The Washington Times

Obama softens attack on Supreme Court’s impending health-care decision

Tones down rhetoric on ‘unelected’ judges

President Obama on Tuesday narrowed his attack on the Supreme Court’s pending health care ruling, giving a more nuanced take on judicial review than constitutional scholars said he had done the previous day.

But hours later, a Reagan-appointed appeals court judge escalated the furor, ordering the Justice Department to explain by Thursday whether it believes the judicial branch can overturn laws — responding to the president’s suggestion Monday that the Supreme Court justices would be taking part in “activism” if they struck down his health care law.

Mr. Obama on Monday said it would be “unprecedented” for the court to overturn a law that passed by a wide margin in Congress. On Tuesday, while meeting with newspaper editors in Washington, Mr. Obama was asked to clarify his remarks, with the moderator pointing out overturning laws is the essence of what the Supreme Court does.

The president didn’t entirely backtrack, but he said if the justices overturned his law it would be the first time in decades — rather than unprecedented — that the court would have struck down a legislative effort to regulate the economy.

He said Americans must “respect” whatever ruling the court makes, and again urged the justices to show “restraint” in reviewing the law, which passed a politically divided Congress in 2009 and 2010 with strong Democratic support but no Republican votes.

“We have not seen a court overturn a law that was passed by Congress on a economic issue like health care — as I think most people would clearly consider commerce — a law like that has not been overturned at least since Lochner. So we’re going back to the ‘30s, pre-New Deal,” he said.

After Monday’s initial comments, Republicans accused Mr. Obama of trying to intimidate the Supreme Court. Sen. Orrin G. Hatch suggested the president was living in a “fantasy world,” and Senate Minority Leader Mitch McConnell said he was showing a lack of respect for the court.

“This president’s attempt to intimidate the Supreme Court falls well beyond distasteful politics,” Mr. McConnell said. “It demonstrates a fundamental lack of respect for our system of checks and balances.”

The 5th U.S. Circuit Court of Appeals, meanwhile, was hearing a separate challenge to the law when Judge Jerry Edwin Smith asked Justice Department lawyer Dana Lydia Kaersvang if she agreed the court can strike an unconstitutional law, according to a report by CBS News.

Although Ms. Kaersvang answered “yes,” Mr. Smith told her it’s not clear whether the president believes that to be true and ordered the Justice Department to submit a three-page, single-spaced letter by noon Thursday addressing its position on the issue.

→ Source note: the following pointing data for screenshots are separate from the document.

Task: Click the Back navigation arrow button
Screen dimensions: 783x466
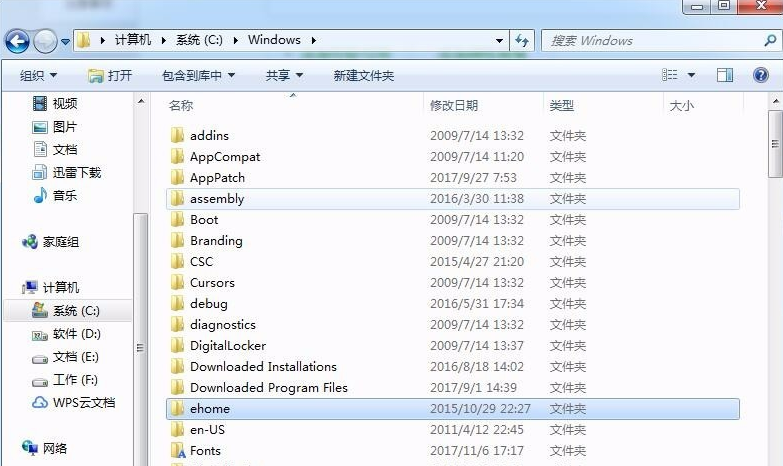Action: coord(17,41)
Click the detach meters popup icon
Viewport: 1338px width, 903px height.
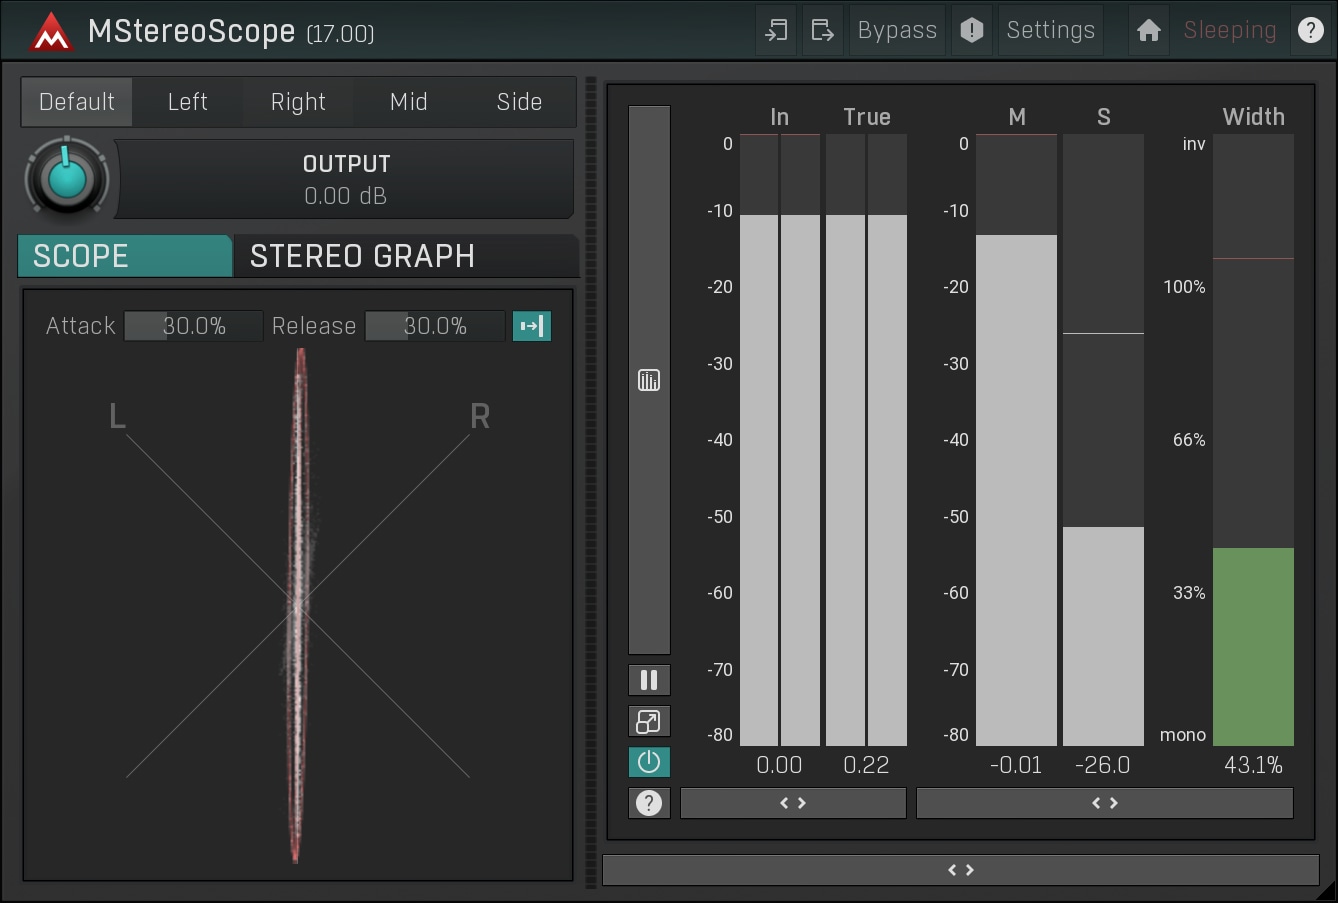pyautogui.click(x=649, y=721)
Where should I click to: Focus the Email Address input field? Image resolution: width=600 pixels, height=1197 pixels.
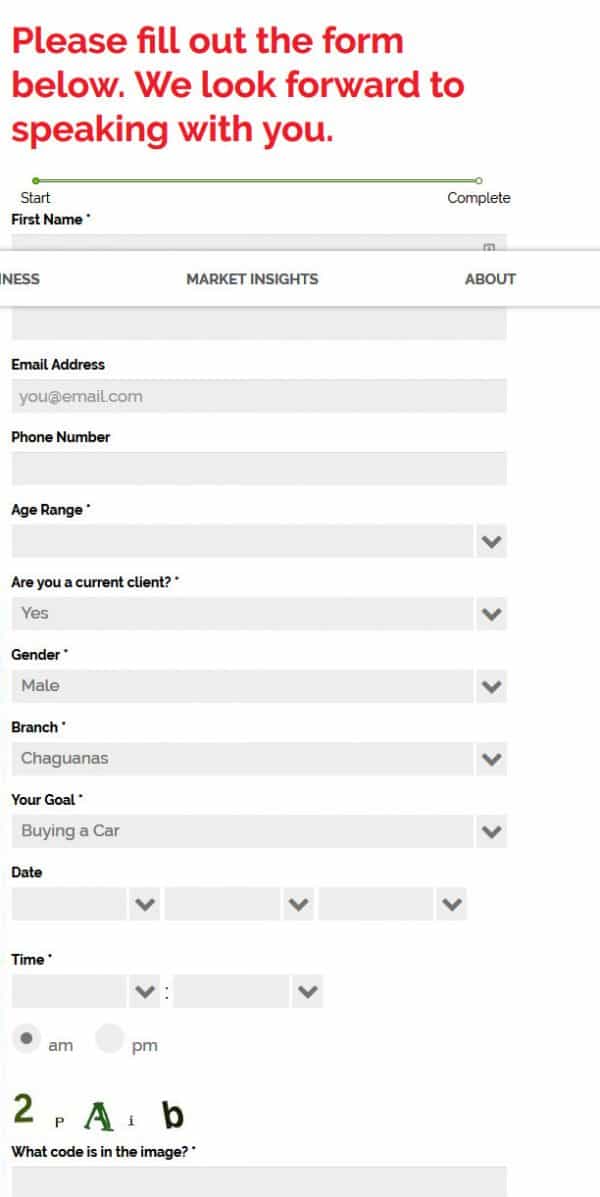pos(258,396)
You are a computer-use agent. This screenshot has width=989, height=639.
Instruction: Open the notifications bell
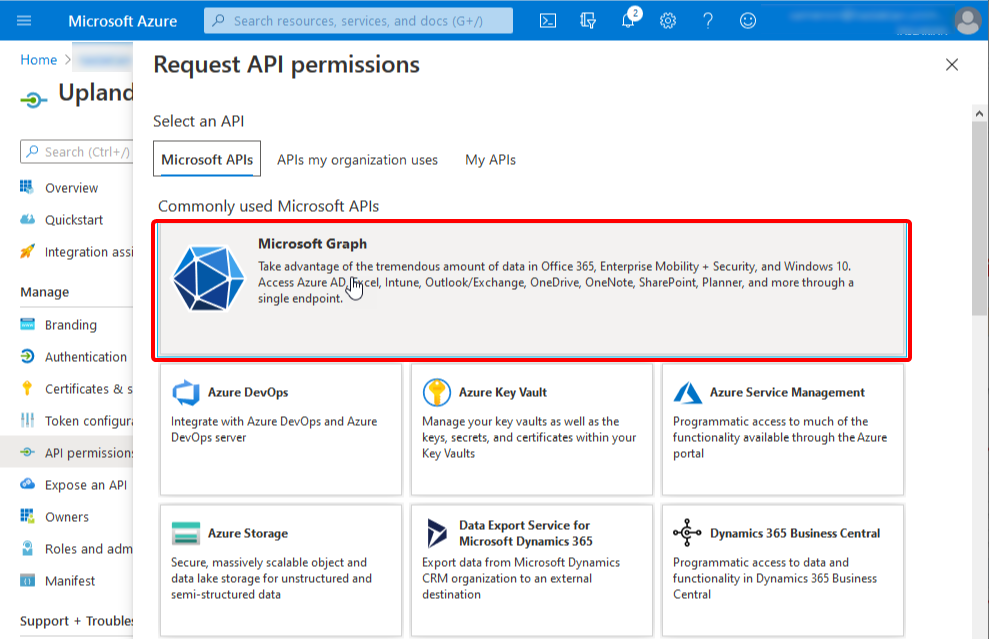pyautogui.click(x=628, y=21)
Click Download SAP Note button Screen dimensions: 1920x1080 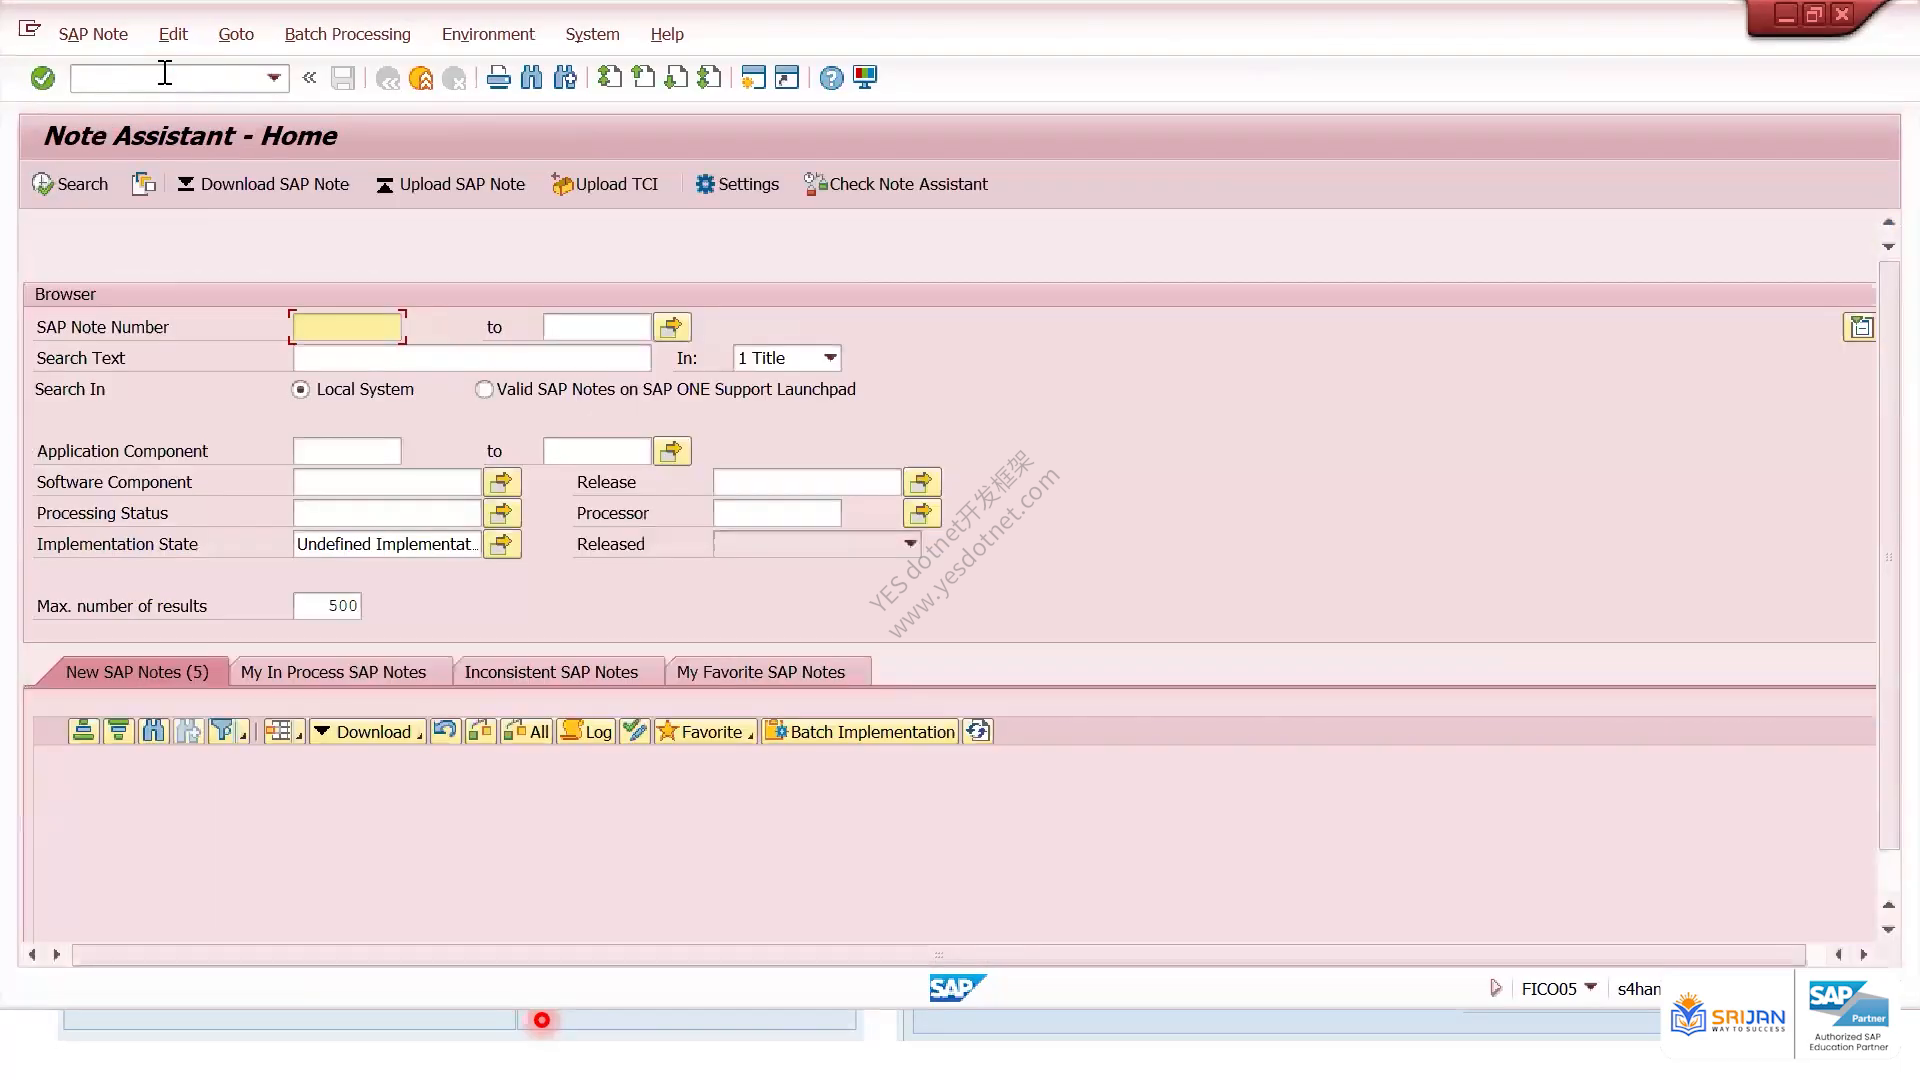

Constitutional scholars said they believed Mr. Obama meant something more nuanced than what he actually said Monday, since judges overturn laws all the time.

“I think he must have been just thinking on his feet when he said that,” said Russell Wheeler, a courts expert at the Brookings Institution. “What he may have been saying is it’s more unprecedented for the court to overturn economic regulation than it has been to overturn legislation involving civil liberties.”

In a 1937 case over a law regulating the quality of milk, the court conceded that a slew of new economic regulations under the New Deal were constitutional, setting up a precedent to which it has since largely adhered.

“I think he meant that ever since 1937, the Supreme Court has been deferential to economic laws passed by Congress and has struck down very few,” said Jeffrey Rosen, a law professor at George Washington University.

The president also implied it would be “activism” for judges to strike down the law, taking a swipe at conservatives, who have long complained that judges “legislate from the bench” by overturning laws passed by Congress.